SELECTED PASSAGE:
Just as Cecil Beaton’s life changed forever when he met Peter Watson—and, to the end of his life, even after many other affairs, including one with Greta Garbo, considered Peter “the love of his life” and still was “sad and sore that it was never a mutual love affair, a friendship only for him,”26—so Peter Watson’s life was to change forever that evening he met Denham Fouts. A friend of both Peter and Denny would call Denny “the great, destructive, love” of Peter’s life.27 Denny well knew what he was doing in leaving for New York after he had aroused Peter’s interest: Peter could not live without him. “We corresponded and he came back to live with me in London.”28

Stephen Spender realized Peter “was too perfectionist to be an easy person to live with ... He was, as it were, essentially made for honeymoons and not for marriages. I mean that the best possible relationship to have with Peter was to be taken up by him very intensely for a few weeks, and then simply to remain on his visiting list for the rest of one’s time.”29 When Denny returned to London, to Peter, the honeymoon began, a whirlwind fantasy Denny never could have imagined. Peter took him to all his favorite haunts in London, in Paris, Zurich, Cannes, Nice, Monte Carlo, St. Moritz, Milan, Florence, Rome, Capri, halcyon days visiting museums, galleries, sightseeing, bicycling, swimming, evenings at the best restaurants and nightclubs, plays, operas, on to China and the Far East.

MATERIAL SUPPLIED:

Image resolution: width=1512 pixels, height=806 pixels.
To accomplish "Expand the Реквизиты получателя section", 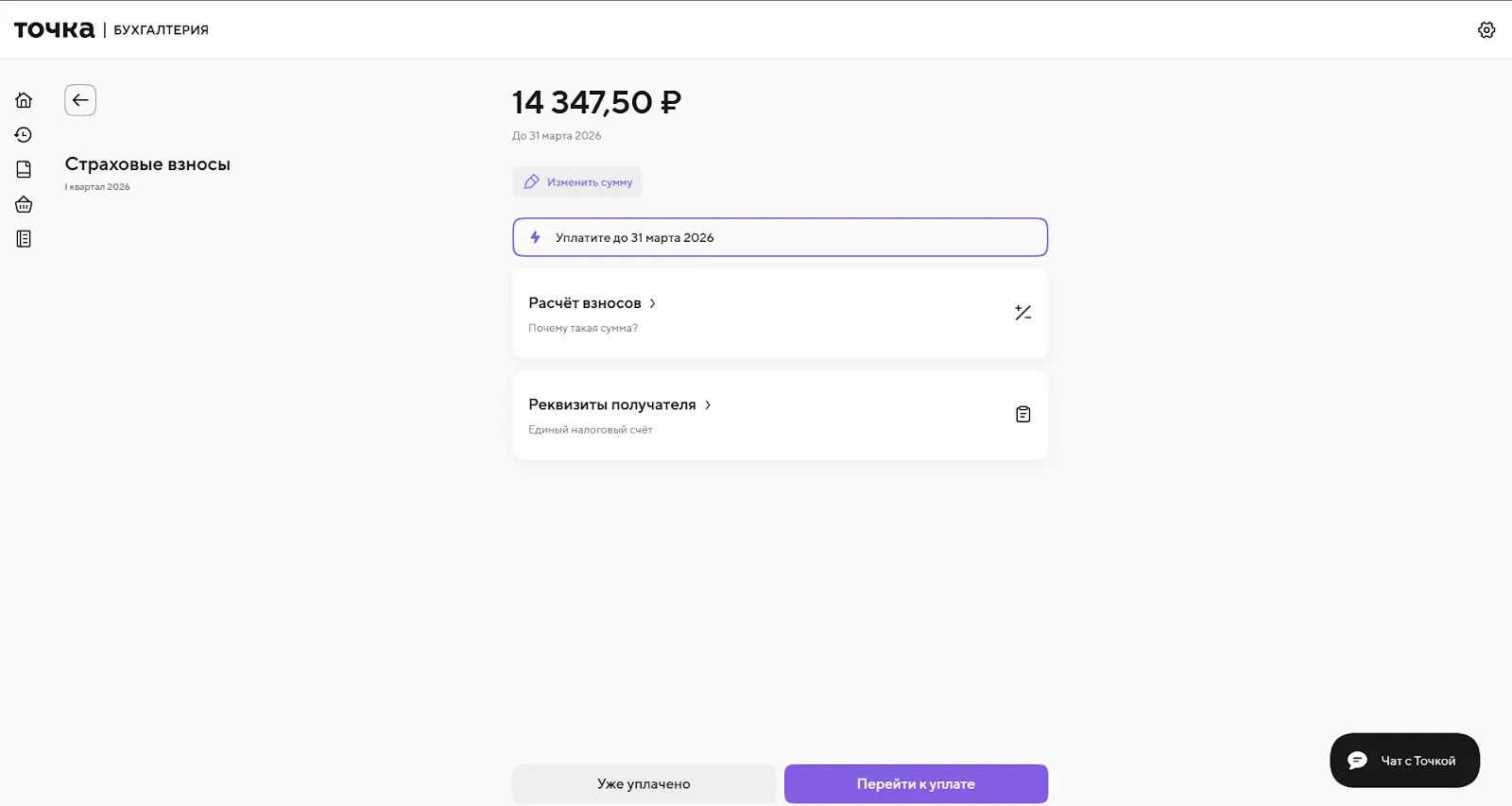I will 612,404.
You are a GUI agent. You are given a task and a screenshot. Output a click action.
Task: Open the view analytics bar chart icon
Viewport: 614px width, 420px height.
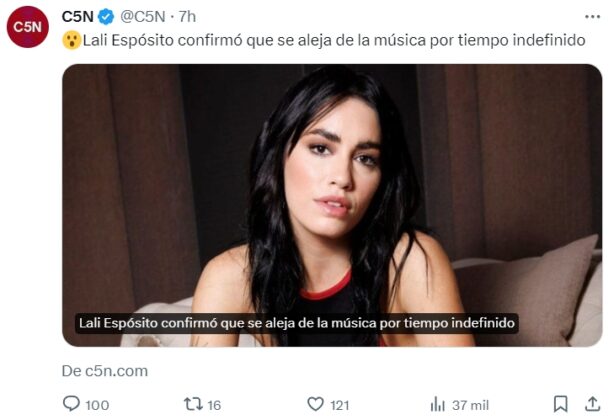point(438,404)
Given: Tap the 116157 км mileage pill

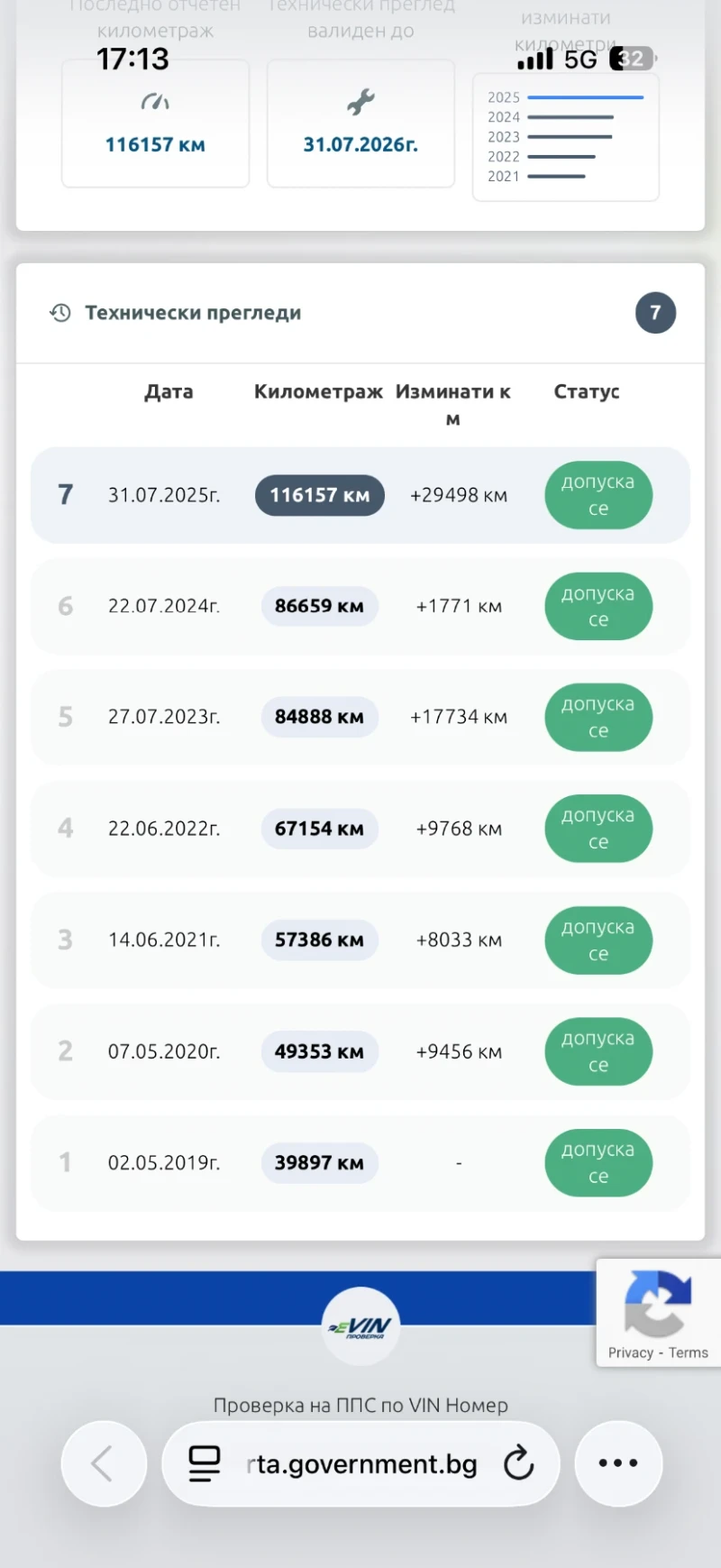Looking at the screenshot, I should pyautogui.click(x=320, y=495).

ACTIVITY LIST:
**1.** In the passage on Peter Watson and Denham Fouts, where did Denny go after he had aroused Peter's interest?
**2.** Write a continuation of the passage on Peter Watson and Denham Fouts, picking up after its final sentence.
Nothing in the entries is needed here.

OUTPUTS FOR THE TASKS:
**1.** He left for New York.

**2.**
As Stephen Spender so well recognized, this was the fun part of being with Peter, the magical part, and Denny must have felt the career Glenway Wescott had launched him on had reached its zenith. Thereafter, though the two became co-dependent, Peter’s relationship with Denny never was easy. Denny, Peter came to understand, “had no confidence in anyone—this stimulated me and [I] thought if I took trouble he would in me.”30 Peter may have recognized something of himself in Denny. He once confessed to a friend that “without some money I would have acted worse than you. I can’t do anything and I hate doing things.”31 And this recognition about himself may have led him to keep trying with Denny, to want to help him reach the potential he saw in him, to inspire him to do something more than sit around being beautiful, to make him realize his worth lay in more than his looks.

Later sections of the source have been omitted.